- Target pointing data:
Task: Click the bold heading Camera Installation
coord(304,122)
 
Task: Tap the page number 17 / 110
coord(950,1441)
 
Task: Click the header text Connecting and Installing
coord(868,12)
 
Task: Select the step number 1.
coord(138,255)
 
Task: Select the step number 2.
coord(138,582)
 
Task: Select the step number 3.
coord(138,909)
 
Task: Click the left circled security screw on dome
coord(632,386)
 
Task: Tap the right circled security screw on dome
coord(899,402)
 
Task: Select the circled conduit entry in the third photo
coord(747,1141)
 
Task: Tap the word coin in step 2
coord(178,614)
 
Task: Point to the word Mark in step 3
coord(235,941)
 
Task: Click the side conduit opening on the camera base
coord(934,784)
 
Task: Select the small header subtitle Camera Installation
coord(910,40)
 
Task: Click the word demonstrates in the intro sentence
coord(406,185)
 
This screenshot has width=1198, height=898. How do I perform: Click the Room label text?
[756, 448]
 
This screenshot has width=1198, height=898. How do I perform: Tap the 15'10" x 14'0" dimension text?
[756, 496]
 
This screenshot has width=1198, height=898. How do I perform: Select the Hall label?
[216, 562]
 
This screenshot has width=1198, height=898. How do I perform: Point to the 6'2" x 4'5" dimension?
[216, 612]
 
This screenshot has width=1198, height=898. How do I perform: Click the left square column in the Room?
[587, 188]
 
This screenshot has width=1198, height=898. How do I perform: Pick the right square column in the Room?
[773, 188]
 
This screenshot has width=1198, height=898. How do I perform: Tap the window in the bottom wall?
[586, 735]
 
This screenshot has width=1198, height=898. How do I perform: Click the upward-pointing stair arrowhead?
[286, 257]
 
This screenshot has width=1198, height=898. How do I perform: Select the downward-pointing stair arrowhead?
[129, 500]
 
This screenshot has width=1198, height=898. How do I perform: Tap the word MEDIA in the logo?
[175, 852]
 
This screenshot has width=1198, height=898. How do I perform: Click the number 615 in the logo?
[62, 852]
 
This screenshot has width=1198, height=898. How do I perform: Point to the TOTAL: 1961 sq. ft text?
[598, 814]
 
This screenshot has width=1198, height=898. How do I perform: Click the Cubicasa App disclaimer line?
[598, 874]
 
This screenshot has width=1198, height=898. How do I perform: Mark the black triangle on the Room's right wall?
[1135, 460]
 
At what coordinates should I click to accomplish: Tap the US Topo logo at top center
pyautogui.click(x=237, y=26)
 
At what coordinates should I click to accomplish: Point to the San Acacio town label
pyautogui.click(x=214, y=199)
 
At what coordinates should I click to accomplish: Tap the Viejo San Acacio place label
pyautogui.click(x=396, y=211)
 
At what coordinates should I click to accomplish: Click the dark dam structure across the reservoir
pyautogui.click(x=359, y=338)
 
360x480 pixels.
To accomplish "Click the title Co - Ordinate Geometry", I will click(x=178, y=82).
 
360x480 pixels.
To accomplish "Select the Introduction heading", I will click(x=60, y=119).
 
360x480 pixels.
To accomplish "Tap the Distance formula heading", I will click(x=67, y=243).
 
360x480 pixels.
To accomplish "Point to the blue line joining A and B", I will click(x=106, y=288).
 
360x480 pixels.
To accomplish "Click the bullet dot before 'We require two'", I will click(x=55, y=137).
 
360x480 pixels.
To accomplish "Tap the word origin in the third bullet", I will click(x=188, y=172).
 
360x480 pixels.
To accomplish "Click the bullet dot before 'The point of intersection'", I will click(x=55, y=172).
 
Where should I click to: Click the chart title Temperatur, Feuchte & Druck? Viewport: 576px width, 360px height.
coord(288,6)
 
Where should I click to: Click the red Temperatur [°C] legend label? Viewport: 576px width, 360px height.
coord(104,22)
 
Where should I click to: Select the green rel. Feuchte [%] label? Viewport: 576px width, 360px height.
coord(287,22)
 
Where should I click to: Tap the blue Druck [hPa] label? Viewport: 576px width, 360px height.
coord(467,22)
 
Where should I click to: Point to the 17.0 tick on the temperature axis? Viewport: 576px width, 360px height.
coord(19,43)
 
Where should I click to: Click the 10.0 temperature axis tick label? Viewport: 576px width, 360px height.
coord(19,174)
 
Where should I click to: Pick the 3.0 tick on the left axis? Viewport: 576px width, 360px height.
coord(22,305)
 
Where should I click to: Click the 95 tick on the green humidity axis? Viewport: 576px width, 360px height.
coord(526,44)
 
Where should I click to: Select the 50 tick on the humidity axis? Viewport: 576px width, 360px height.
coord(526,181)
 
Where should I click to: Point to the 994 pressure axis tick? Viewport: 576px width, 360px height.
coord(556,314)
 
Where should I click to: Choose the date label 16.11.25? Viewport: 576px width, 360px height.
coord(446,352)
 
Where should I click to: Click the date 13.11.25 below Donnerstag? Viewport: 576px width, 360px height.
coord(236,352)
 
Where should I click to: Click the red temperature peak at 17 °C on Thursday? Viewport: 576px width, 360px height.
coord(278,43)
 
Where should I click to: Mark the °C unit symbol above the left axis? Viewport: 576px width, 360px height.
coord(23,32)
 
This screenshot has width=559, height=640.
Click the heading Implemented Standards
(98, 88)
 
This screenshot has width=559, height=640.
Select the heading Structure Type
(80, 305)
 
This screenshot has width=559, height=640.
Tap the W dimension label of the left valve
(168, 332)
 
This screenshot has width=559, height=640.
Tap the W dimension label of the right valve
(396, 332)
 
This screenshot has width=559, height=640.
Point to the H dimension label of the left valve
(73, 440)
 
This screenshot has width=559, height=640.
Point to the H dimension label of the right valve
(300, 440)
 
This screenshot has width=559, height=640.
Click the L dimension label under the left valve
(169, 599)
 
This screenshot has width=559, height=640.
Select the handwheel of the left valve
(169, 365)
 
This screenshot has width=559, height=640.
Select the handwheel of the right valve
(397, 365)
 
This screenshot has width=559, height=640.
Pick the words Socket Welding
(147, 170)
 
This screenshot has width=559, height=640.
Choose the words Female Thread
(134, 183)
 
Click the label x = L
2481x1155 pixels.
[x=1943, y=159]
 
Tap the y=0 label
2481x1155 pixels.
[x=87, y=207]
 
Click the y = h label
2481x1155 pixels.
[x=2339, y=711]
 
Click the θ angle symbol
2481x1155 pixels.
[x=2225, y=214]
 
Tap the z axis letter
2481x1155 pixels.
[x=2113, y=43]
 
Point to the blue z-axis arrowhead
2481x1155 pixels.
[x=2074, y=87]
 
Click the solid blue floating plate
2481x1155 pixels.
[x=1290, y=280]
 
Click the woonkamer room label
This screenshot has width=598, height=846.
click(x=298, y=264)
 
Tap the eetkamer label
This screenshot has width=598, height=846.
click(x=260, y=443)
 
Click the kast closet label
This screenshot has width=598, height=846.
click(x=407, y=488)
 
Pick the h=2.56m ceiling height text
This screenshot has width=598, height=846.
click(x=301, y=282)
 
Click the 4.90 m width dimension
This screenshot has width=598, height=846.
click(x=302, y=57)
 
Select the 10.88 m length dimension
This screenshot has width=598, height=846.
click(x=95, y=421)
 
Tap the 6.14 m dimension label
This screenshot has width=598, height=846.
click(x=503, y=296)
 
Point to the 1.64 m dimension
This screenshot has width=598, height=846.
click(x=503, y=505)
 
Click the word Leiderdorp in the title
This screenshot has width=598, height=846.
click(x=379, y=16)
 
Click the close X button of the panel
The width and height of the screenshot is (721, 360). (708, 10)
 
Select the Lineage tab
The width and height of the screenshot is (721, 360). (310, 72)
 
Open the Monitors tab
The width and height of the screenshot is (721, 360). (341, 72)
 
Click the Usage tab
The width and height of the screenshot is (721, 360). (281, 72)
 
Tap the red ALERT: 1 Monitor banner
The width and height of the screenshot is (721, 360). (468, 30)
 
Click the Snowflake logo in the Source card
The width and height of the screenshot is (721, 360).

- Prompt: Recast every line of the material above as a Markdown table with two columns, "Row" for the row number and "Line" for the line itself, leaving out blank lines.

- Solution to this exercise:
| Row | Line |
|---|---|
| 1 | Task: Click the bold heading Camera Installation |
| 2 | coord(304,122) |
| 3 | Task: Tap the page number 17 / 110 |
| 4 | coord(950,1441) |
| 5 | Task: Click the header text Connecting and Installing |
| 6 | coord(868,12) |
| 7 | Task: Select the step number 1. |
| 8 | coord(138,255) |
| 9 | Task: Select the step number 2. |
| 10 | coord(138,582) |
| 11 | Task: Select the step number 3. |
| 12 | coord(138,909) |
| 13 | Task: Click the left circled security screw on dome |
| 14 | coord(632,386) |
| 15 | Task: Tap the right circled security screw on dome |
| 16 | coord(899,402) |
| 17 | Task: Select the circled conduit entry in the third photo |
| 18 | coord(747,1141) |
| 19 | Task: Tap the word coin in step 2 |
| 20 | coord(178,614) |
| 21 | Task: Point to the word Mark in step 3 |
| 22 | coord(235,941) |
| 23 | Task: Click the side conduit opening on the camera base |
| 24 | coord(934,784) |
| 25 | Task: Select the small header subtitle Camera Installation |
| 26 | coord(910,40) |
| 27 | Task: Click the word demonstrates in the intro sentence |
| 28 | coord(406,185) |
| 29 | This screenshot has width=1198, height=898. How do I perform: Click the Room label text? |
| 30 | [756, 448] |
| 31 | This screenshot has width=1198, height=898. How do I perform: Tap the 15'10" x 14'0" dimension text? |
| 32 | [756, 496] |
| 33 | This screenshot has width=1198, height=898. How do I perform: Select the Hall label? |
| 34 | [216, 562] |
| 35 | This screenshot has width=1198, height=898. How do I perform: Point to the 6'2" x 4'5" dimension? |
| 36 | [216, 612] |
| 37 | This screenshot has width=1198, height=898. How do I perform: Click the left square column in the Room? |
| 38 | [587, 188] |
| 39 | This screenshot has width=1198, height=898. How do I perform: Pick the right square column in the Room? |
| 40 | [773, 188] |
| 41 | This screenshot has width=1198, height=898. How do I perform: Tap the window in the bottom wall? |
| 42 | [586, 735] |
| 43 | This screenshot has width=1198, height=898. How do I perform: Click the upward-pointing stair arrowhead? |
| 44 | [286, 257] |
| 45 | This screenshot has width=1198, height=898. How do I perform: Select the downward-pointing stair arrowhead? |
| 46 | [129, 500] |
| 47 | This screenshot has width=1198, height=898. How do I perform: Tap the word MEDIA in the logo? |
| 48 | [175, 852] |
| 49 | This screenshot has width=1198, height=898. How do I perform: Click the number 615 in the logo? |
| 50 | [62, 852] |
| 51 | This screenshot has width=1198, height=898. How do I perform: Point to the TOTAL: 1961 sq. ft text? |
| 52 | [598, 814] |
| 53 | This screenshot has width=1198, height=898. How do I perform: Click the Cubicasa App disclaimer line? |
| 54 | [598, 874] |
| 55 | This screenshot has width=1198, height=898. How do I perform: Mark the black triangle on the Room's right wall? |
| 56 | [1135, 460] |
| 57 | At what coordinates should I click to accomplish: Tap the US Topo logo at top center |
| 58 | pyautogui.click(x=237, y=26) |
| 59 | At what coordinates should I click to accomplish: Point to the San Acacio town label |
| 60 | pyautogui.click(x=214, y=199) |
| 61 | At what coordinates should I click to accomplish: Tap the Viejo San Acacio place label |
| 62 | pyautogui.click(x=396, y=211) |
| 63 | At what coordinates should I click to accomplish: Click the dark dam structure across the reservoir |
| 64 | pyautogui.click(x=359, y=338) |
| 65 | 360x480 pixels. |
| 66 | To accomplish "Click the title Co - Ordinate Geometry", I will click(x=178, y=82). |
| 67 | 360x480 pixels. |
| 68 | To accomplish "Select the Introduction heading", I will click(x=60, y=119). |
| 69 | 360x480 pixels. |
| 70 | To accomplish "Tap the Distance formula heading", I will click(x=67, y=243). |
| 71 | 360x480 pixels. |
| 72 | To accomplish "Point to the blue line joining A and B", I will click(x=106, y=288). |
| 73 | 360x480 pixels. |
| 74 | To accomplish "Click the bullet dot before 'We require two'", I will click(x=55, y=137). |
| 75 | 360x480 pixels. |
| 76 | To accomplish "Tap the word origin in the third bullet", I will click(x=188, y=172). |
| 77 | 360x480 pixels. |
| 78 | To accomplish "Click the bullet dot before 'The point of intersection'", I will click(x=55, y=172). |
| 79 | Where should I click to: Click the chart title Temperatur, Feuchte & Druck? Viewport: 576px width, 360px height. |
| 80 | coord(288,6) |
| 81 | Where should I click to: Click the red Temperatur [°C] legend label? Viewport: 576px width, 360px height. |
| 82 | coord(104,22) |
| 83 | Where should I click to: Select the green rel. Feuchte [%] label? Viewport: 576px width, 360px height. |
| 84 | coord(287,22) |
| 85 | Where should I click to: Tap the blue Druck [hPa] label? Viewport: 576px width, 360px height. |
| 86 | coord(467,22) |
| 87 | Where should I click to: Point to the 17.0 tick on the temperature axis? Viewport: 576px width, 360px height. |
| 88 | coord(19,43) |
| 89 | Where should I click to: Click the 10.0 temperature axis tick label? Viewport: 576px width, 360px height. |
| 90 | coord(19,174) |
| 91 | Where should I click to: Pick the 3.0 tick on the left axis? Viewport: 576px width, 360px height. |
| 92 | coord(22,305) |
| 93 | Where should I click to: Click the 95 tick on the green humidity axis? Viewport: 576px width, 360px height. |
| 94 | coord(526,44) |
| 95 | Where should I click to: Select the 50 tick on the humidity axis? Viewport: 576px width, 360px height. |
| 96 | coord(526,181) |
| 97 | Where should I click to: Point to the 994 pressure axis tick? Viewport: 576px width, 360px height. |
| 98 | coord(556,314) |
| 99 | Where should I click to: Choose the date label 16.11.25? Viewport: 576px width, 360px height. |
| 100 | coord(446,352) |
| 101 | Where should I click to: Click the date 13.11.25 below Donnerstag? Viewport: 576px width, 360px height. |
| 102 | coord(236,352) |
| 103 | Where should I click to: Click the red temperature peak at 17 °C on Thursday? Viewport: 576px width, 360px height. |
| 104 | coord(278,43) |
| 105 | Where should I click to: Mark the °C unit symbol above the left axis? Viewport: 576px width, 360px height. |
| 106 | coord(23,32) |
| 107 | This screenshot has width=559, height=640. |
| 108 | Click the heading Implemented Standards |
| 109 | (98, 88) |
| 110 | This screenshot has width=559, height=640. |
| 111 | Select the heading Structure Type |
| 112 | (80, 305) |
| 113 | This screenshot has width=559, height=640. |
| 114 | Tap the W dimension label of the left valve |
| 115 | (168, 332) |
| 116 | This screenshot has width=559, height=640. |
| 117 | Tap the W dimension label of the right valve |
| 118 | (396, 332) |
| 119 | This screenshot has width=559, height=640. |
| 120 | Point to the H dimension label of the left valve |
| 121 | (73, 440) |
| 122 | This screenshot has width=559, height=640. |
| 123 | Point to the H dimension label of the right valve |
| 124 | (300, 440) |
| 125 | This screenshot has width=559, height=640. |
| 126 | Click the L dimension label under the left valve |
| 127 | (169, 599) |
| 128 | This screenshot has width=559, height=640. |
| 129 | Select the handwheel of the left valve |
| 130 | (169, 365) |
| 131 | This screenshot has width=559, height=640. |
| 132 | Select the handwheel of the right valve |
| 133 | (397, 365) |
| 134 | This screenshot has width=559, height=640. |
| 135 | Pick the words Socket Welding |
| 136 | (147, 170) |
| 137 | This screenshot has width=559, height=640. |
| 138 | Choose the words Female Thread |
| 139 | (134, 183) |
| 140 | Click the label x = L |
| 141 | 2481x1155 pixels. |
| 142 | [x=1943, y=159] |
| 143 | Tap the y=0 label |
| 144 | 2481x1155 pixels. |
| 145 | [x=87, y=207] |
| 146 | Click the y = h label |
| 147 | 2481x1155 pixels. |
| 148 | [x=2339, y=711] |
| 149 | Click the θ angle symbol |
| 150 | 2481x1155 pixels. |
| 151 | [x=2225, y=214] |
| 152 | Tap the z axis letter |
| 153 | 2481x1155 pixels. |
| 154 | [x=2113, y=43] |
| 155 | Point to the blue z-axis arrowhead |
| 156 | 2481x1155 pixels. |
| 157 | [x=2074, y=87] |
| 158 | Click the solid blue floating plate |
| 159 | 2481x1155 pixels. |
| 160 | [x=1290, y=280] |
| 161 | Click the woonkamer room label |
| 162 | This screenshot has width=598, height=846. |
| 163 | click(x=298, y=264) |
| 164 | Tap the eetkamer label |
| 165 | This screenshot has width=598, height=846. |
| 166 | click(x=260, y=443) |
| 167 | Click the kast closet label |
| 168 | This screenshot has width=598, height=846. |
| 169 | click(x=407, y=488) |
| 170 | Pick the h=2.56m ceiling height text |
| 171 | This screenshot has width=598, height=846. |
| 172 | click(x=301, y=282) |
| 173 | Click the 4.90 m width dimension |
| 174 | This screenshot has width=598, height=846. |
| 175 | click(x=302, y=57) |
| 176 | Select the 10.88 m length dimension |
| 177 | This screenshot has width=598, height=846. |
| 178 | click(x=95, y=421) |
| 179 | Tap the 6.14 m dimension label |
| 180 | This screenshot has width=598, height=846. |
| 181 | click(x=503, y=296) |
| 182 | Point to the 1.64 m dimension |
| 183 | This screenshot has width=598, height=846. |
| 184 | click(x=503, y=505) |
| 185 | Click the word Leiderdorp in the title |
| 186 | This screenshot has width=598, height=846. |
| 187 | click(x=379, y=16) |
| 188 | Click the close X button of the panel |
| 189 | The width and height of the screenshot is (721, 360). (708, 10) |
| 190 | Select the Lineage tab |
| 191 | The width and height of the screenshot is (721, 360). (310, 72) |
| 192 | Open the Monitors tab |
| 193 | The width and height of the screenshot is (721, 360). (341, 72) |
| 194 | Click the Usage tab |
| 195 | The width and height of the screenshot is (721, 360). (281, 72) |
| 196 | Tap the red ALERT: 1 Monitor banner |
| 197 | The width and height of the screenshot is (721, 360). (468, 30) |
| 198 | Click the Snowflake logo in the Source card |
| 199 | The width and height of the screenshot is (721, 360). |